The driver turned around slowly, one hand still on the wheel, “This is an express, Mister!” he said, coldly. “Nobody gets off till the end of the line.”

Immediately a half dozen people arose to protest. “We get off at Bor­den’s Plant,” one of them said, angrily. “What do you want to do, make us late for work?” Another insisted that he had to get off at Seton Road. The driver brushed aside their objections.

“This is an express,” he repeated, and then somberly: “This is the Last Express! It goes to the end of the line.”

The objections of the people ended suddenly. With pale drawn faces, they went back and sat down in their seats. The bus sped on through the dark.

Harold and Johnny had watched this intercourse between the driver and the passengers without paying a particular amount of attention to it. They hadn’t intended to get oh until the end of the line, anyhow.

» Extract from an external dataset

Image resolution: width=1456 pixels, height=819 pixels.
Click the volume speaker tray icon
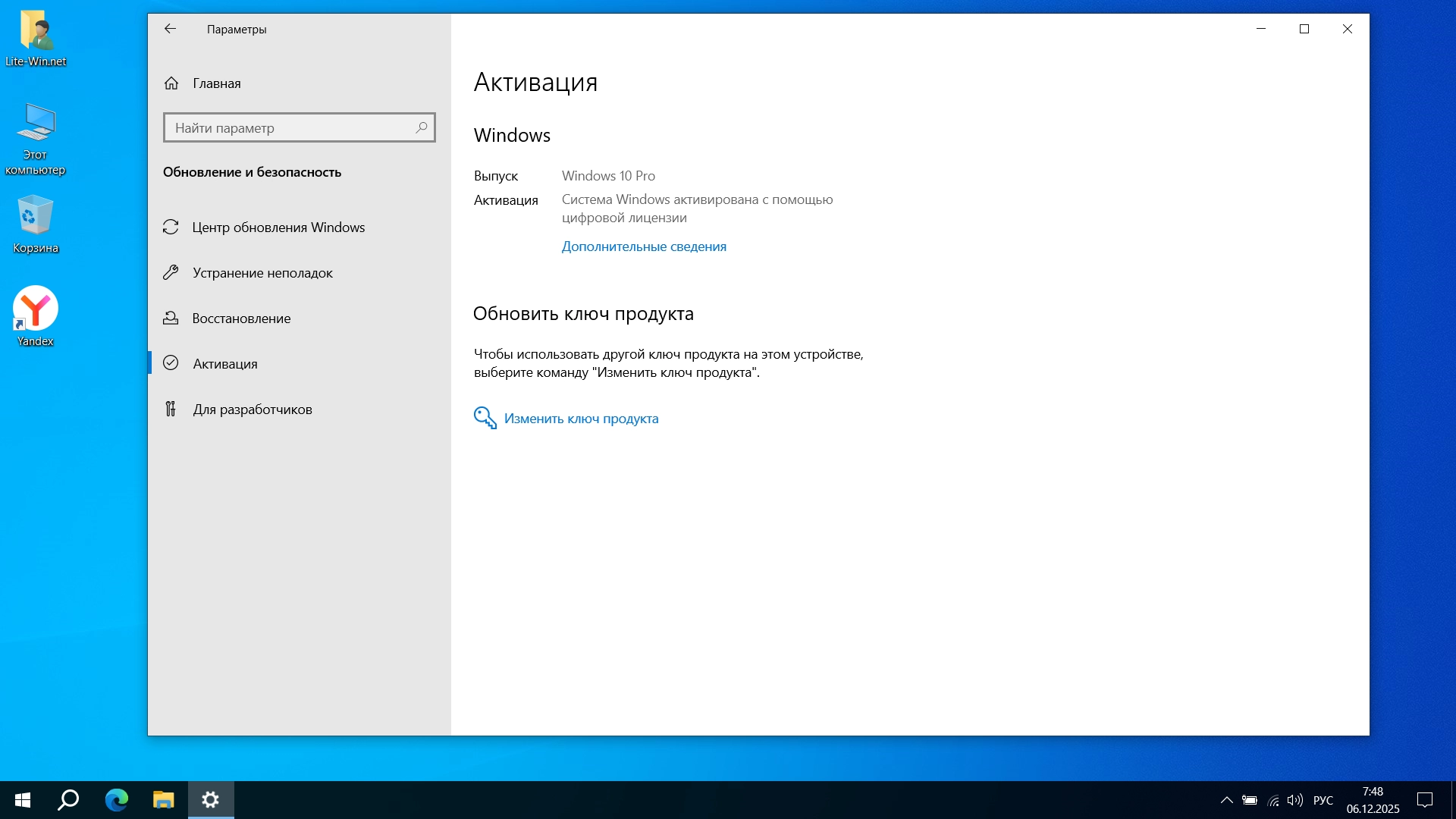tap(1295, 800)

The cir­cus grounds were less than a quarter of a mile from the bus garage (which was in Mason), so it wouldn’t be a bad idea, if the driver would let them, to stay on after the bits left the end of the line and turned into the ga­rage. There they could get off and run over to the circus in less than a minute. So, secure in the knowledge that they, at least, couldn’t be carried past their stop, they sat back in their seats and dozed, and presently they were asleep again.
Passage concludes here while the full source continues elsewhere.